▶ [Your goal] Restate word for word the entries below, starting with the line with "Click the Add" and continuing through the line with "Given: Open the Chrome profile avatar". Include both of those lines and no others.

[Extracted records]
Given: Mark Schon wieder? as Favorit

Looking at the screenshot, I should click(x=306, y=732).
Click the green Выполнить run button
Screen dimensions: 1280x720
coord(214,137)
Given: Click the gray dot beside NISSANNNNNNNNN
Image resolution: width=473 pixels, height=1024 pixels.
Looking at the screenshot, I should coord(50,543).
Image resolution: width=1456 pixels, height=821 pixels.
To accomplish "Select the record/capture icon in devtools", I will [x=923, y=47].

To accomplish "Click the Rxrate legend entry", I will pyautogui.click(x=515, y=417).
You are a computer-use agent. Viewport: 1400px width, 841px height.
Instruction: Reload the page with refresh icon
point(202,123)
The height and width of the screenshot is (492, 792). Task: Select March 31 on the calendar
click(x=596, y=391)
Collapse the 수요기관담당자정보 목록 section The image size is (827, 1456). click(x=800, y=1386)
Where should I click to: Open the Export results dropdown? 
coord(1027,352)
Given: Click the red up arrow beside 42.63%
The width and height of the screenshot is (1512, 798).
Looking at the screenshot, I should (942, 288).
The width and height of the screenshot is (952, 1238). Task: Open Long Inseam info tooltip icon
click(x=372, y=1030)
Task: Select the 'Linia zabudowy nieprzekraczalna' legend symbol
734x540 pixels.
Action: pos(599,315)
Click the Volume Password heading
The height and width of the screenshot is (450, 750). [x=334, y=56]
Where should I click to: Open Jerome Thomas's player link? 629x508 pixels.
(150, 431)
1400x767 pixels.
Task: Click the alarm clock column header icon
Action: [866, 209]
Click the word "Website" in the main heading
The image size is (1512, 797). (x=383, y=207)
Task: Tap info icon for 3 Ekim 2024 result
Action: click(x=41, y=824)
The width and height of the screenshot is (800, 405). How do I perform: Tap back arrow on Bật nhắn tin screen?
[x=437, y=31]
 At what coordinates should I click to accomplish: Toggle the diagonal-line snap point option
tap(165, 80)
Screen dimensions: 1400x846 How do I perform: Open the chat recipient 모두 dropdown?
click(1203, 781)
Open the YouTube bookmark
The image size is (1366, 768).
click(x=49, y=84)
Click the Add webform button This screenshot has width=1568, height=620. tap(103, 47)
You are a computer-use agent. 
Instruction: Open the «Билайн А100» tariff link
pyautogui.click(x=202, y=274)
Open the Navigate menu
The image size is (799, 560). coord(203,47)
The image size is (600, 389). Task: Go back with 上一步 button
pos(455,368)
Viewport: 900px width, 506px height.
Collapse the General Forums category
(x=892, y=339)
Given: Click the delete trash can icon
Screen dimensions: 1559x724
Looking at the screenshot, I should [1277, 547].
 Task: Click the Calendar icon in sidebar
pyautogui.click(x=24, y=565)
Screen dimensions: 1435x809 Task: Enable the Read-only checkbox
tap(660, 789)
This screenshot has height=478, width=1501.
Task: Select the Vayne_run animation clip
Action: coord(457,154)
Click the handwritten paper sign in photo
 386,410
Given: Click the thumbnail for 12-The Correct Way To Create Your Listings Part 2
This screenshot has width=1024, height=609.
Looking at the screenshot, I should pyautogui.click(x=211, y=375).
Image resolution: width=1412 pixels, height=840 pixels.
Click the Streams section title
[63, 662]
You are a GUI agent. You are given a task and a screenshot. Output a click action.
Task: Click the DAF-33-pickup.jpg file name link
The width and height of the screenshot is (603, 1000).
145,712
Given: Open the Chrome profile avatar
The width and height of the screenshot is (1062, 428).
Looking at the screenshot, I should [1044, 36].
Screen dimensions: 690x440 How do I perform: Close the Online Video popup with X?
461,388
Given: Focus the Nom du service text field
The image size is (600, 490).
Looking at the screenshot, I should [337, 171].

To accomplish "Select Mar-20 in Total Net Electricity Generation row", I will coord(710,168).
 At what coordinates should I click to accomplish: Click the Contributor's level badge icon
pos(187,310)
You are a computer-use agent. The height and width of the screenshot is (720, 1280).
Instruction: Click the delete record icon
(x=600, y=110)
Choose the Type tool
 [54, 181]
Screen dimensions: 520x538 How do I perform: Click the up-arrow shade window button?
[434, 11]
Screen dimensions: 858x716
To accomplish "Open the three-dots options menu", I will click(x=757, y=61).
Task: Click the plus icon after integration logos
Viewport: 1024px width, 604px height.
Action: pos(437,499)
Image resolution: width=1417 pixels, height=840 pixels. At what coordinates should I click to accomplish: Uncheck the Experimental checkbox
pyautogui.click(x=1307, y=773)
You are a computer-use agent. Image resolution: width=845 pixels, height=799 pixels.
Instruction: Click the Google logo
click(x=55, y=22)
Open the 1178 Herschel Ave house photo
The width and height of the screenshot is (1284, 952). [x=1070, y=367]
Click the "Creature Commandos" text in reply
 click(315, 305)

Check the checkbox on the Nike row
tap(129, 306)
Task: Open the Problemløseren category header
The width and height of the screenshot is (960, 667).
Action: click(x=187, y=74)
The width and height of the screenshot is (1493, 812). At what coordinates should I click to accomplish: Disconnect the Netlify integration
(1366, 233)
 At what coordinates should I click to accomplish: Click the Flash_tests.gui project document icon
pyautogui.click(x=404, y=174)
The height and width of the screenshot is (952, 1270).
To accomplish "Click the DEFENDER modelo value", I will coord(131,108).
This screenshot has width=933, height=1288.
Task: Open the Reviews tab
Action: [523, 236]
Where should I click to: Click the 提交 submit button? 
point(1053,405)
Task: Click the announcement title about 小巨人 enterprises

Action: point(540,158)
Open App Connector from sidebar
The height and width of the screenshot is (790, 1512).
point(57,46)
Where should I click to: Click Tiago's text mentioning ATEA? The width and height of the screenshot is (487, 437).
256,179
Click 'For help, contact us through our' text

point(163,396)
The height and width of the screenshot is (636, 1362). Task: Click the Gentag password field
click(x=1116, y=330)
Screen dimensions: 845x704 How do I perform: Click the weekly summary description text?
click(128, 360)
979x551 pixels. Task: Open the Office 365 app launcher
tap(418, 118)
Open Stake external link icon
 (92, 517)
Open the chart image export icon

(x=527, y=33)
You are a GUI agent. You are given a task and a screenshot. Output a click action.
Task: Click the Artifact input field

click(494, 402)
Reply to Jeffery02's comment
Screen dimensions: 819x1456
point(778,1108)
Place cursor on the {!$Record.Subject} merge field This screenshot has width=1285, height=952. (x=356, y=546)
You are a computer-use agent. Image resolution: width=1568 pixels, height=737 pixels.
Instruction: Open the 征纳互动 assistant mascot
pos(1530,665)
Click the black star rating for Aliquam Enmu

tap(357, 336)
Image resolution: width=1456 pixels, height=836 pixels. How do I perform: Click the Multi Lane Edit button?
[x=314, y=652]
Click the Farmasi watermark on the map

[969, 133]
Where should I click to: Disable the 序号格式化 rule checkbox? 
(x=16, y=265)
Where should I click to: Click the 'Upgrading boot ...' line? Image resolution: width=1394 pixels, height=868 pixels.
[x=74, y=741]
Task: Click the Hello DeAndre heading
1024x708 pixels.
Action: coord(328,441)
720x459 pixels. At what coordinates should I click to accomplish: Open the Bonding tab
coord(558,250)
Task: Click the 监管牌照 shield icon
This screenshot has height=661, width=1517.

▶ [Reply to the exercise]
Click the Add webform button This screenshot has width=1568, height=620. tap(103, 47)
You are a computer-use agent. 
Instruction: Open the «Билайн А100» tariff link
pyautogui.click(x=202, y=274)
Open the Navigate menu
The image size is (799, 560). coord(203,47)
The image size is (600, 389). Task: Go back with 上一步 button
pos(455,368)
Viewport: 900px width, 506px height.
Collapse the General Forums category
(x=892, y=339)
Given: Click the delete trash can icon
Screen dimensions: 1559x724
Looking at the screenshot, I should [1277, 547].
 Task: Click the Calendar icon in sidebar
pyautogui.click(x=24, y=565)
Screen dimensions: 1435x809 Task: Enable the Read-only checkbox
tap(660, 789)
This screenshot has height=478, width=1501.
Task: Select the Vayne_run animation clip
Action: coord(457,154)
Click the handwritten paper sign in photo
 386,410
Given: Click the thumbnail for 12-The Correct Way To Create Your Listings Part 2
This screenshot has width=1024, height=609.
Looking at the screenshot, I should pyautogui.click(x=211, y=375).
Image resolution: width=1412 pixels, height=840 pixels.
Click the Streams section title
[63, 662]
You are a GUI agent. You are given a task and a screenshot. Output a click action.
Task: Click the DAF-33-pickup.jpg file name link
The width and height of the screenshot is (603, 1000).
145,712
Given: Open the Chrome profile avatar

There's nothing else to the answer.